On Sat, Dec 24, 2005 at 06:07:52AM -0800, Deepak Saxena wrote:
On Dec 21 2005, at 15:48, Stefan Roese was caught saying:
quoted
Hi Lennert,
On Wednesday 21 December 2005 14:52, Lennert Buytenhek wrote:
quoted
On Wed, Dec 21, 2005 at 01:00:34PM +0100, Stefan Roese wrote:
quoted
The main question I have is, where should the IXP4xx access-library
be located in the kernel directory structure?
Maybe you can explain to the list readers what it is and what it does?
It's the library needed for the NPE (network processor engines) ethernet
driver to access the on chip NPE's (e.g. download microcode, communicate with
the NPE's etc.). Unfortunately a pretty big piece of software written to
support multiple OS's. :-(
As I mentioned in my earlier reply, we don't want all those abstractions
in the kernel.
quoted
It most likely is the same code. Currently it's version 2.0. This version is
available under a special Intel license
(http://www.intel.com/design/network/products/npfamily/ixp425swr1.htm) and
under the BSD license (when you bug your Intel contact enough). The files
seem to be the same, only the header with the license is exchanged.
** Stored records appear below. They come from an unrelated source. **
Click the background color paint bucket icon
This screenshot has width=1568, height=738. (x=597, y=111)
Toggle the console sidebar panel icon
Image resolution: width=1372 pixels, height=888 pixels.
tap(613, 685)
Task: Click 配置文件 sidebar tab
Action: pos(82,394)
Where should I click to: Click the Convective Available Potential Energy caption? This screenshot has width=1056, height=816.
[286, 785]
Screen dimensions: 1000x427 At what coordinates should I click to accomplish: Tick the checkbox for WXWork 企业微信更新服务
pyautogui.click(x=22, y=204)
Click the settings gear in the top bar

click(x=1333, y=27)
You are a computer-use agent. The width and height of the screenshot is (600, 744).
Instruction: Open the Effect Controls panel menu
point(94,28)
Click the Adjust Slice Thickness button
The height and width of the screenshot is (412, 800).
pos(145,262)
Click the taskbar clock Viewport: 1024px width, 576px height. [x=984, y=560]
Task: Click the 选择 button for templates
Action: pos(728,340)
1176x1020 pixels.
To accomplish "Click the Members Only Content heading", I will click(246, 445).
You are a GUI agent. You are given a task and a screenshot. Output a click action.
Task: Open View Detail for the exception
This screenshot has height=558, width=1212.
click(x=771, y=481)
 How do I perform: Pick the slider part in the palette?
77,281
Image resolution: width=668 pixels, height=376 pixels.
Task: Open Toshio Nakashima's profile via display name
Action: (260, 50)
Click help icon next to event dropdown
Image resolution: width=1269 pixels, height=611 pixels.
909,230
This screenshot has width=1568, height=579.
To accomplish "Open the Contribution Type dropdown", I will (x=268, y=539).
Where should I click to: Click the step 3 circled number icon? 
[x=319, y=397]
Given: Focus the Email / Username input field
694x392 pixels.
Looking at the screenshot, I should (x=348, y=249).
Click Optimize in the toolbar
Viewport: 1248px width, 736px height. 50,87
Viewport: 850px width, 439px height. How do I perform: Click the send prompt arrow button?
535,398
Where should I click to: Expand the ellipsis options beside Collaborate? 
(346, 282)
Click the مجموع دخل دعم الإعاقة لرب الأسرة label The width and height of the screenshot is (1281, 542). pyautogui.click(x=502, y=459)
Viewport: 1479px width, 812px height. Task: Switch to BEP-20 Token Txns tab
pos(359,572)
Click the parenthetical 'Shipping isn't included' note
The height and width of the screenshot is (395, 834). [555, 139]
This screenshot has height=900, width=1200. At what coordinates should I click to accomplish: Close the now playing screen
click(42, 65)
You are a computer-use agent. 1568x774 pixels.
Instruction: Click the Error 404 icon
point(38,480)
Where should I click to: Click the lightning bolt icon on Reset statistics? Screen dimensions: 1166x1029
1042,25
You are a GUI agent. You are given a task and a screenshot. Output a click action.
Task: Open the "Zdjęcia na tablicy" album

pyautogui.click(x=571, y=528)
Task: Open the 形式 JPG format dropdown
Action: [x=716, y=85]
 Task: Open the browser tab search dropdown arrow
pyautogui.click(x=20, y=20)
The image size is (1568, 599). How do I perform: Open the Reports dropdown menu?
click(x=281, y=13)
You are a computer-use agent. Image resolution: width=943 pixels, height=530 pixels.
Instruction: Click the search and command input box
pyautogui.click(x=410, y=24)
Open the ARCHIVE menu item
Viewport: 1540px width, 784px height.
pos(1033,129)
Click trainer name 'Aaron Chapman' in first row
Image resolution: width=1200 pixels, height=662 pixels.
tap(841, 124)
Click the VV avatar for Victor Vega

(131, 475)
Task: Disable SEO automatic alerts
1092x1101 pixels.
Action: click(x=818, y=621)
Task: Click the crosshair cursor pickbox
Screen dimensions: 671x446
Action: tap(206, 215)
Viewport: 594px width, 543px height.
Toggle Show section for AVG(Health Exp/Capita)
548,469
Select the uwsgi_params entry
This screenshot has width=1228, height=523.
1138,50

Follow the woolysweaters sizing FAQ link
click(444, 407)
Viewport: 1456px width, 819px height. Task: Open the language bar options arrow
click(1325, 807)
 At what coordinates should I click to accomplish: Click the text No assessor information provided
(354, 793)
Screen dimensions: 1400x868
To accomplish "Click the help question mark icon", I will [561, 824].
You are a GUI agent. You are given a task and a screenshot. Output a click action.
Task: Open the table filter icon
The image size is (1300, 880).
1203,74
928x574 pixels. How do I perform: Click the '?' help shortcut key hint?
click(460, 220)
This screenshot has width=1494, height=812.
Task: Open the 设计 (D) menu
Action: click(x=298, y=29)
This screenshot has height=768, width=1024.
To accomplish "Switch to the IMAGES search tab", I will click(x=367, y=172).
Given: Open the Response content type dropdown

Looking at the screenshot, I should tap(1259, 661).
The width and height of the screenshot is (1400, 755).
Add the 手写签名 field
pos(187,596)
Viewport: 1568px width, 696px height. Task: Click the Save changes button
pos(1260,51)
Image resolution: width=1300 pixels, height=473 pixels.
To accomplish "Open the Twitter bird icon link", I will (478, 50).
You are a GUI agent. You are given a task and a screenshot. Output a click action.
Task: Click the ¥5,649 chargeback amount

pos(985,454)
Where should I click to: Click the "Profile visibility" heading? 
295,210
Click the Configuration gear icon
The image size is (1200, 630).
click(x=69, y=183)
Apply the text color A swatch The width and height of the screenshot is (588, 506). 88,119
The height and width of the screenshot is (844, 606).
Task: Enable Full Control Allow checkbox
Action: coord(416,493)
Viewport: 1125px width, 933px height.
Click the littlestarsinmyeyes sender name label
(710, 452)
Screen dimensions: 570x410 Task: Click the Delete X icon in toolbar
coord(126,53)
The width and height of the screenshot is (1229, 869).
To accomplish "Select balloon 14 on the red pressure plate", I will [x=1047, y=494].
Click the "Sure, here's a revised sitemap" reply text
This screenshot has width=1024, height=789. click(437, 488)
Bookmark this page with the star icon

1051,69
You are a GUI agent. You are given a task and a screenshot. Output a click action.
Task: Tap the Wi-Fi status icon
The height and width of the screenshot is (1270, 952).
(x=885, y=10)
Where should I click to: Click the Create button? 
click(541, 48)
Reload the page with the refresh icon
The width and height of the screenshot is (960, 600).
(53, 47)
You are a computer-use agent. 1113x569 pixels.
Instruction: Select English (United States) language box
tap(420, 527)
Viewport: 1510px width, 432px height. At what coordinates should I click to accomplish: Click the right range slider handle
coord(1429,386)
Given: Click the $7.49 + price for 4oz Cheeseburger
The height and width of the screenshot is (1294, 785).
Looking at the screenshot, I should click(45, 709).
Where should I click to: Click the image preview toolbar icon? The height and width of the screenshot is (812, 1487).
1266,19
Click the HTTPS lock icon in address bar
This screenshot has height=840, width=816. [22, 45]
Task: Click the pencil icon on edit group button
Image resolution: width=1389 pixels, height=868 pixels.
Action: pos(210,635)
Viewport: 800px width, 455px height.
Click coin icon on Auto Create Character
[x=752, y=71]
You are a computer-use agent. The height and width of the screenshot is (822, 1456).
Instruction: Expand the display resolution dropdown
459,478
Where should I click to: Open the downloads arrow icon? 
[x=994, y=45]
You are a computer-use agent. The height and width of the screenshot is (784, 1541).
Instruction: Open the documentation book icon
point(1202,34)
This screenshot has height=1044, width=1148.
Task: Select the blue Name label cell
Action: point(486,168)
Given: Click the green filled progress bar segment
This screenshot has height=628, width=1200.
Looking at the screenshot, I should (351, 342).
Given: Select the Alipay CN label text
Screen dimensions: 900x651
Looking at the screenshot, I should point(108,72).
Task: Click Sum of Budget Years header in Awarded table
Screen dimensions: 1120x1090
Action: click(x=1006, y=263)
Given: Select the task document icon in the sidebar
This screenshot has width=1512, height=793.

I'll take a look a this some more, but is it just the HAL or the whole
stack that's open?
I chatted with Lennert about this and was, well, amazed. In reading
what I see on the web site, it looks to me that the library is still
heavily guarded. They're publishing a GPL'd 'driver' that links with
the library.
The click-through license establishes the same ol' terms. "You can
only distribute this software with a hardware product."
Please show me where this new BSD license appears.